WRITTEN EXERCISE | Output the entries below word for word, beginning with the line containing "Viewport: 1280px width, 720px height." and ending with the line containing "(x=993, y=561)", both lines included. Leave the pictures out of your answer.

RECORD EXCERPTS |
++++

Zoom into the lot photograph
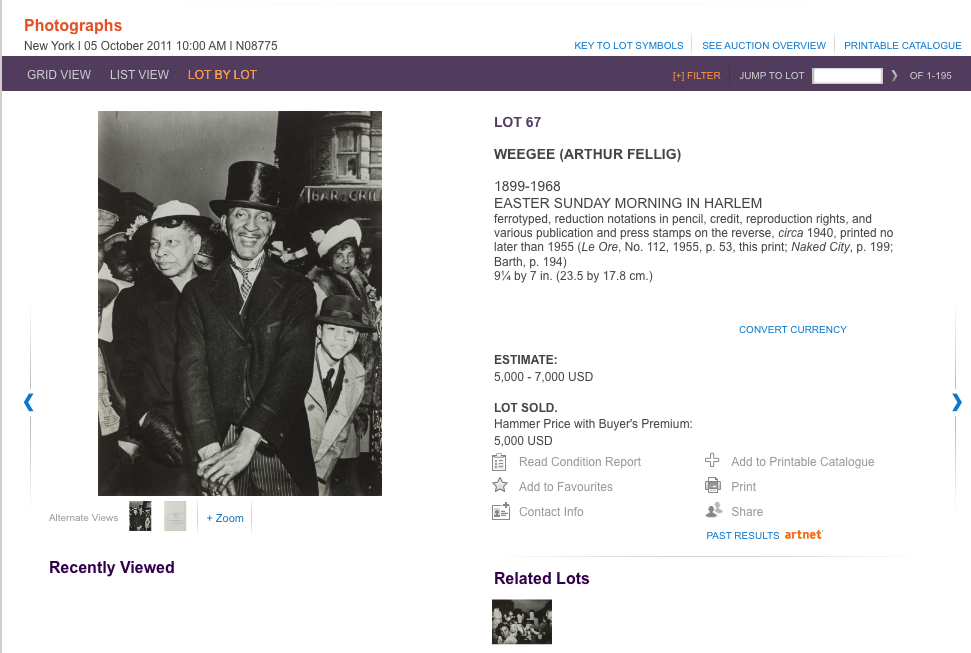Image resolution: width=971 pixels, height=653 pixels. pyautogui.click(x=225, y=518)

++++

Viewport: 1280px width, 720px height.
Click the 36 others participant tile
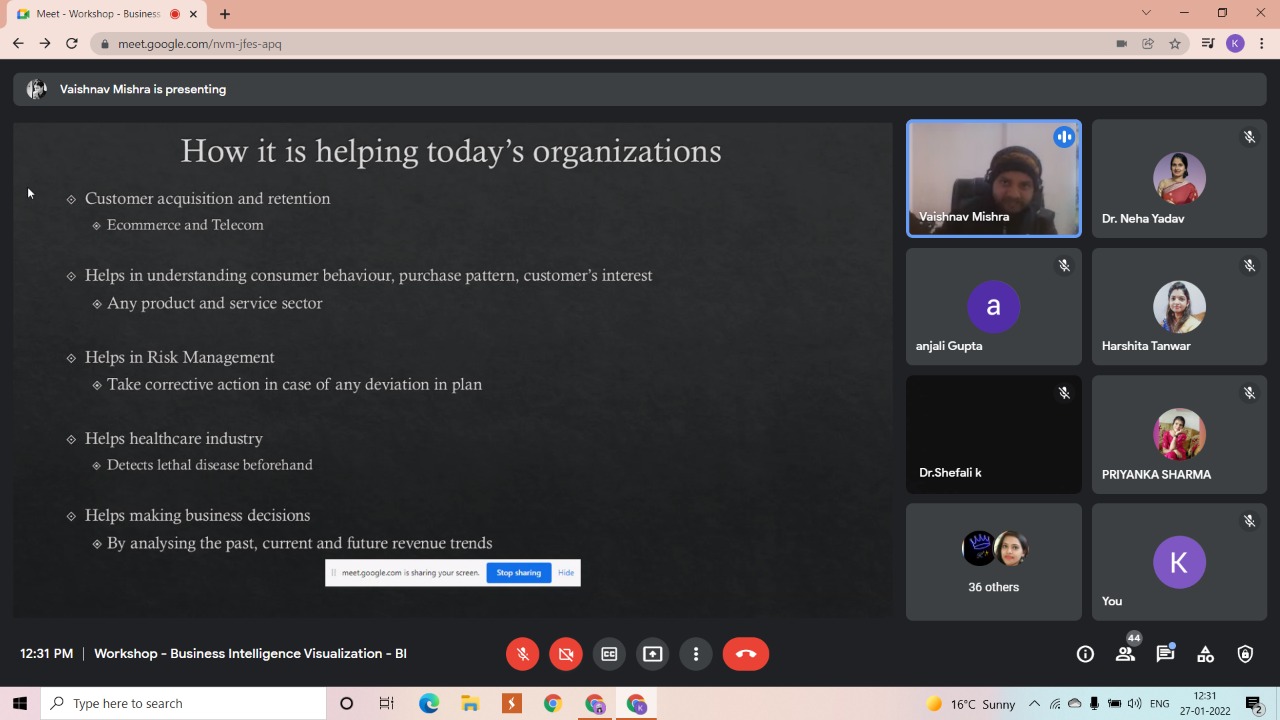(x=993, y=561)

++++

THE OUTPUT |
Viewport: 1280px width, 720px height.
Click the 36 others participant tile
(x=993, y=561)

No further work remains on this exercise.